==== TEXT BLOCK

Ofsted have just released their revised guidance for inspections, it can be found here: http://www.ofsted.gov.uk/news/revised-guidance-for-inspections-of-maintained-schools-and-academies 

One of the areas that I am not happy about is the fact that inspections will:
  • no longer record on evidence forms a grade on the quality of teaching for individual lesson observations;

So there it is, the end of being given an individual grade for your teaching after your lesson observation. The majoirty of the teaching world will probably be rejoicing about this and we'll inevitably see them posting their joy on GuardianTeach under 'How are teachers relaxing over the summer holidays?' but I won't be jumping over any moon. 

Ofsted are still going to have to give an overall judgement on the quality of teaching in the school so they are still going to have to keep notes so they can collate various observations and make an informed decision. I think it would be naive to think that although they won't be writing information on 'evidence forms' they will still have to take jottings. If the overall quality of teaching in a school is still going to be decided through 'Outstanding, Good, Requires Improvement or Inadequate' I can't believe that Ofsted are not going to keep track of in which category they think particular lessons fall into.

So you have to ask yourself the question, if Ofsted are going to keep track then why can't that be communicated to us?

The main argument comes from a progressive style of teaching. Do you want to be labelled as a particular grade or do you want feedback that highlights your strengths and weaknesses and allows you to reflect upon it and improve as a teacher? I'm sure you're leaping in the air pointing at the latter, I would say why can't we have both? I know I'm being judged by you Mr. Inspector and you know what, I know the grade criteria, I know I am good but not outstanding and I can take being told that like a grown-up. I don't want it wrapped in the gift-wrap of educational cliches and potential misinterpretations. I want a constructive conversation and that starts will the benchmark I work by, Ofsted work by, my Performance Related Pay works by. I don't have time for misinterpretation by all of those. I think a grade is a good starting point, no one is under any illusion what you are, you're not exchanging Morse Code winks to ask if you're a 1, 2 or 3 or heaven forbid a short wink, short wink, short wink, long wink. You want to trust that because they've seen hundreds of lessons, they are better at judging yours than yourself and although that may get a few cries of naivety, in my experience it is generally true. 

It also filters down into the practice of the school. If Ofsted no longer give grades, then low and behold I'm sure your appraiser won't be giving them. Have some courage, I've taught lessons during observations when I did require improvement and the observer didn't bake me a plate of cookies, sit me down on a cushion and begin on passive-aggressive feedback, they told me straight that it wasn't good enough and that I needed to improve considerably. We are dealing with children, they are the most important element of our school and if I'm failing them I need to be told. I need a frank conversation about the areas that will have the biggest impact on their learning and I need to be told to get on and do it now. I don't want a few targets here and there so that by the end of my appraisal at the end of the year I've systematically failed a cohort of children, I want clear and unwavering guidance. Ofsted can give this, yes you hope they'll be impartial, you hope that if they do have a preferred teaching style it doesn't affect their judgement - but yes they are only human and they'll make mistakes (hopefully not during my observation) - but I trust that they have the interests of the children at heart and if they give me a 3 and give me 5 areas that will drastically help my children to learn then I am happy for it. No one is bigger than the learning that needs to take place, not my pride, not anything.

========

◆ REQUIREMENT A
Answer these questions about the post on Ofsted's revised inspection guidance, one answer per line:
(i) What will inspections no longer record on evidence forms?
(ii) Which four categories does the post list for judging the overall quality of teaching in a school?
(iii) What does the writer call the most important element of the school?
◆ REQUIREMENT B
Please substitute "attendees" for "participants" in the entries from the line with "Where should I" through the end of the entries. Write those lines out again with nothing else changed, and leave the pictures out.

==== INFORMATION SHOWN

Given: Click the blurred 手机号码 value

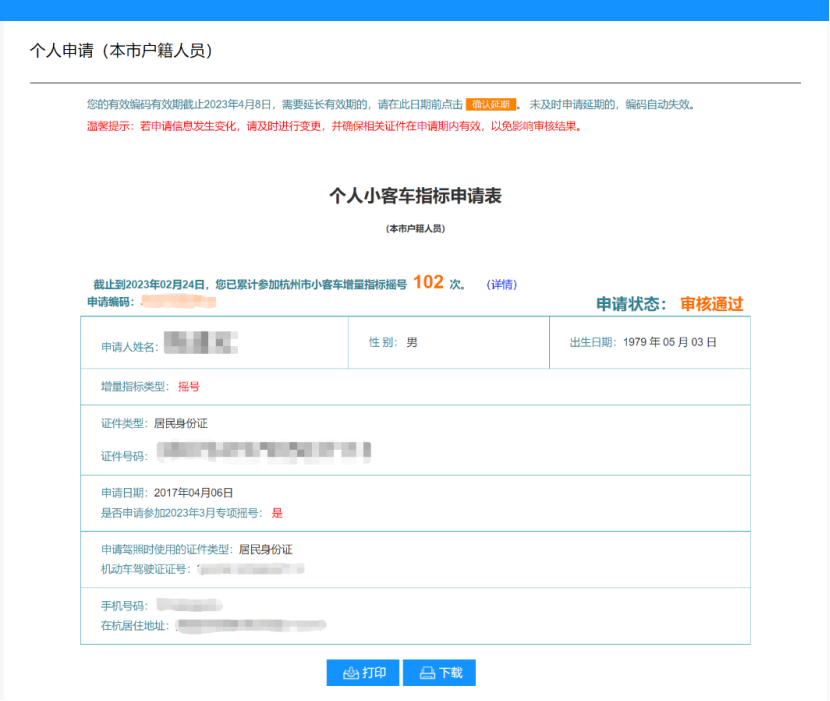Looking at the screenshot, I should [188, 605].
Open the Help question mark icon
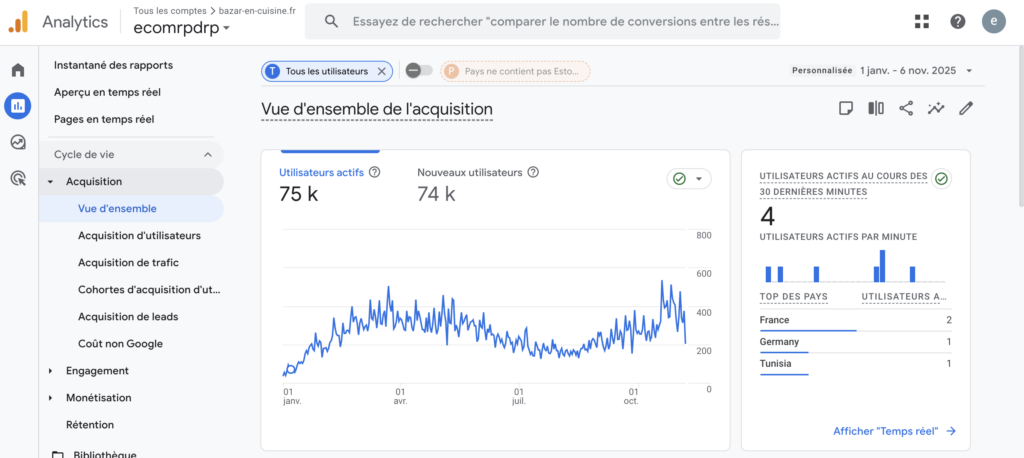Viewport: 1024px width, 458px height. [x=957, y=22]
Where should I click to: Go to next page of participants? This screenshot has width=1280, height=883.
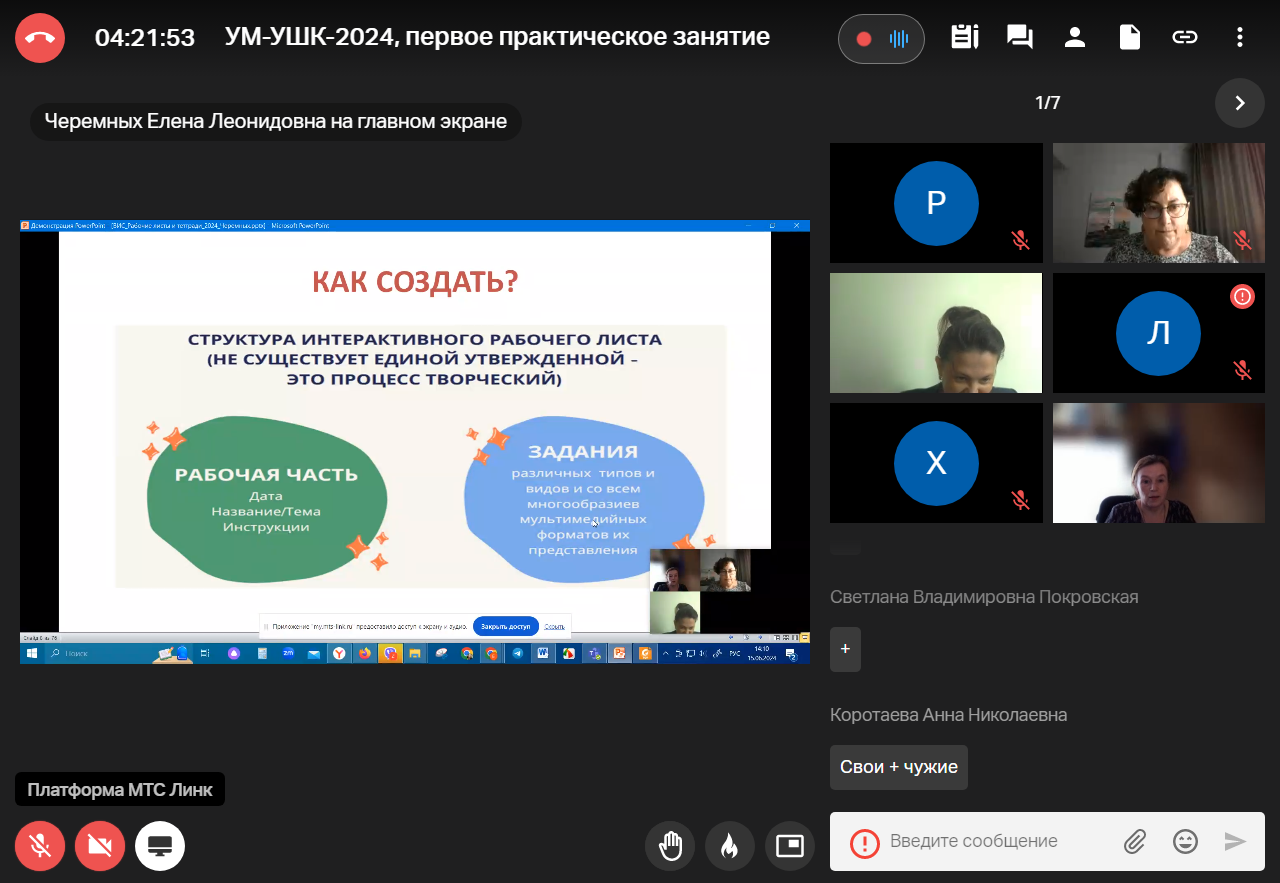point(1240,103)
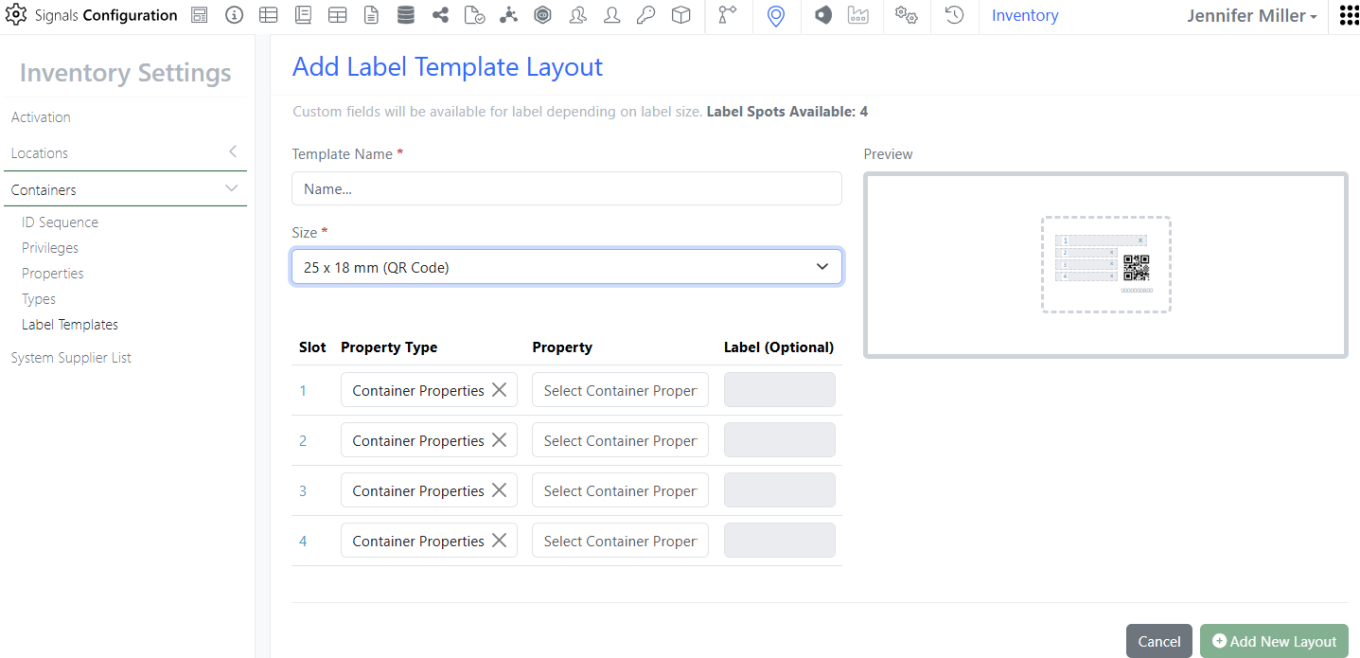Click the share nodes icon

point(440,16)
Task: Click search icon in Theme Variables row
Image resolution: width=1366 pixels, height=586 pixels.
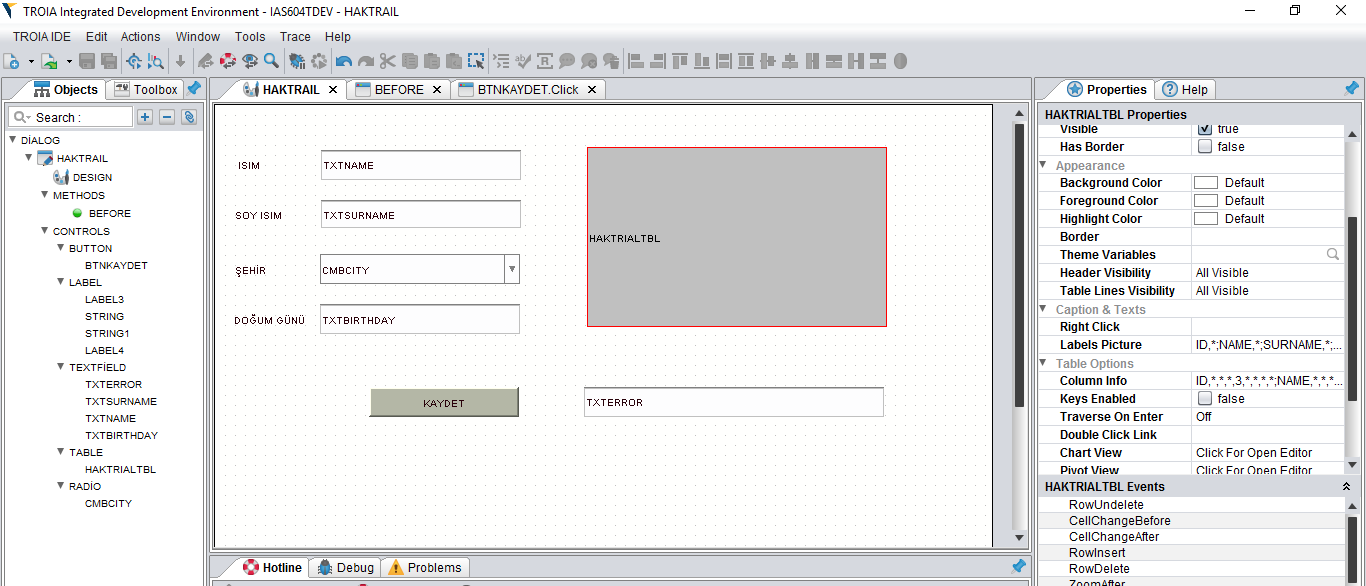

========

◆ RESPONSE A
(i) A grade on the quality of teaching for individual lesson observations.
(ii) Outstanding, Good, Requires Improvement or Inadequate.
(iii) The children.

◆ RESPONSE B
Where should I click to: Go to next page of attendees? This screenshot has width=1280, height=883.
point(1240,103)
Click the share nodes icon

point(440,16)
Task: Click search icon in Theme Variables row
Image resolution: width=1366 pixels, height=586 pixels.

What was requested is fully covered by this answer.